After assuming that cellulosic fuels provide at least 10 percent of the world’s energy supply, the study concludes that “large tracts of natural forests, woodlands, and grasslands will be converted to either food or cellulosic biofuels production.” By 2050, the land devoted to cellulosic crops mushrooms to about 11 percent of the earth’s total (between 13.9 and 14.8 million square kilometers). Many areas would lose from 20 to 70 percent of their natural habitats, with tropical and semitropical ecosystems able to produce high levels of biomass the hardest hit. On the lengthy danger list: biodiversity “hotspots” in Mesoamerica, the cerrado of Brazil, Guinea/West Africa, Madagascar, Indo-Burma, and the cluster of Philippines, Malaysia, and Indonesia.

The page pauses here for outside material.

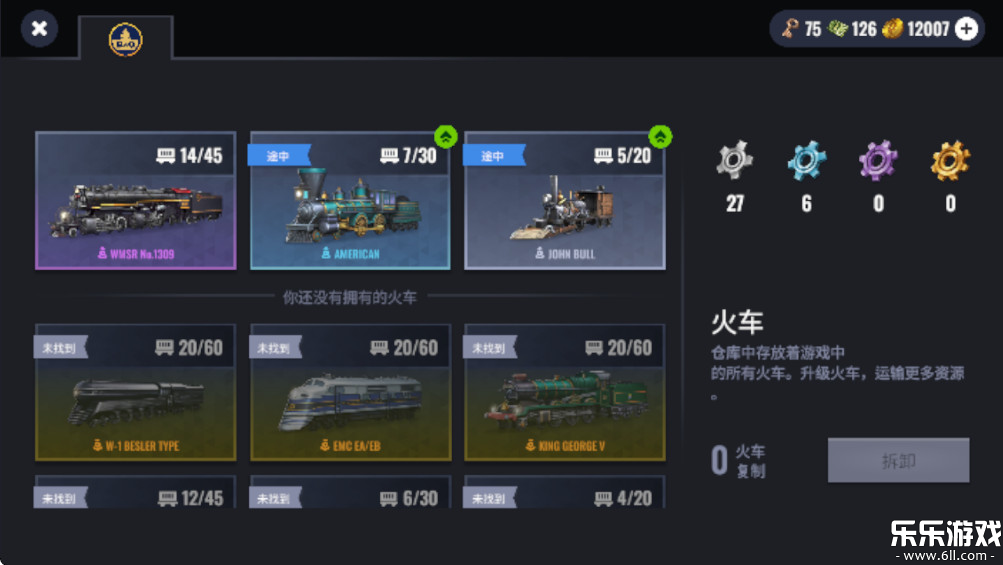Select the WMSR No.1309 train card

tap(136, 201)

In part, that list reflects the expectation that “forests in the tropics could get hit particularly hard by cellulosic ethanol,” says James Bowyer, a forestry industry expert with Dovetail Partners, a nonprofit environmental consulting group in Minneapolis, Minnesota. That’s because natural forests would provide a relatively cheap, easy-to-exploit supply of cellulose. And unlike grasses that must be harvested and carefully stored, “trees are easy biomass to store when they aren’t needed,” says Bowyer. “You just leave them standing in the forest when the market dips, and wait for ethanol prices to rebound.”

Ironically, the MIT team concludes it’s not clear that the profound transformation in land use spurred by cellulosic ethanol would actually reduce greenhouse-gas emissions. In part, that’s because clearing new land can release carbon stored in soil and plants, negating the benefits of using the biofuels to replace fossil fuels. In fact, the land-use changes wreaked by use of cellulosic biofuels would add carbon to the atmosphere in the first half of the twenty-first century. Even under the most optimistic scenario, it would take some 50 years for the use of cellulosic biofuels to offset that added carbon.

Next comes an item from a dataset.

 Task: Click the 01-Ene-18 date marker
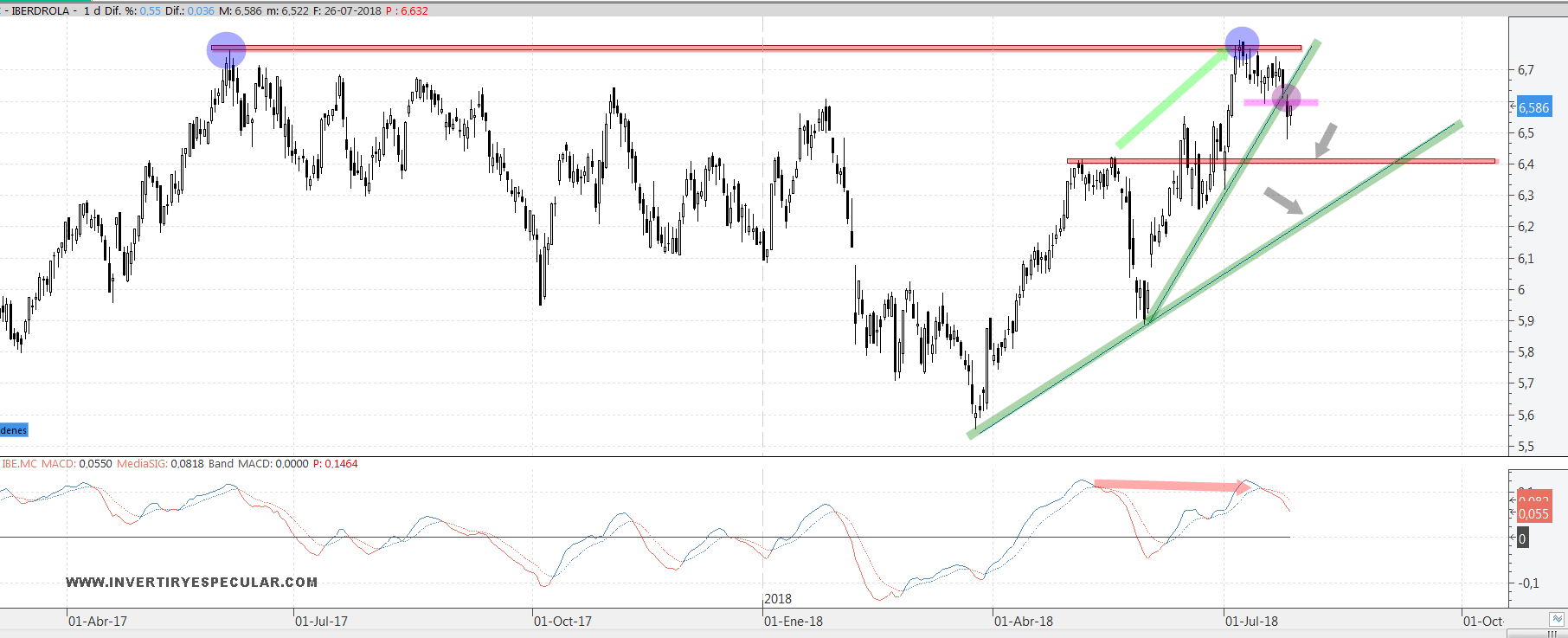(x=793, y=622)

Cellulosic fuels advocates say such problems can at least be reduced by planting biofuel crops on so-called marginal lands that have already been plowed, grazed, or logged. But here, too, scale is an issue. A February 2009 study by the Department of Energy’s Sandia National Laboratory and General Motors’ R&D Center, for instance, suggests it could take at least 20 million hectares of currently “idle” or “marginal” U.S. farmlands and forests to grow the biomass needed to produce 170 billion liters of cellulosic fuel a year by 2030. That means putting an area the size of Kansas into cultivation, a feat that could exact a stiff toll on biodiversity.

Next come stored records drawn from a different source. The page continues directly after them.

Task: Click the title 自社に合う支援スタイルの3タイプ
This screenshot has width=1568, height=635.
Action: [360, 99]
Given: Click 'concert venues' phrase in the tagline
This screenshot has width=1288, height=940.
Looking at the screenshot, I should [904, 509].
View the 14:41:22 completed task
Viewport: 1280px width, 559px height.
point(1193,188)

“You hear a lot about using ‘marginal lands’ and ‘waste wood,’ but that land and debris is still somebody’s habitat,” says Doug Landis, an ecological entomologist at Michigan State University. And in grasslands, “even a degraded prairie or hayfield can be better for biodiversity than planting a switchgrass monoculture,” notes grassland ecologist Mike Palmer of Oklahoma State University.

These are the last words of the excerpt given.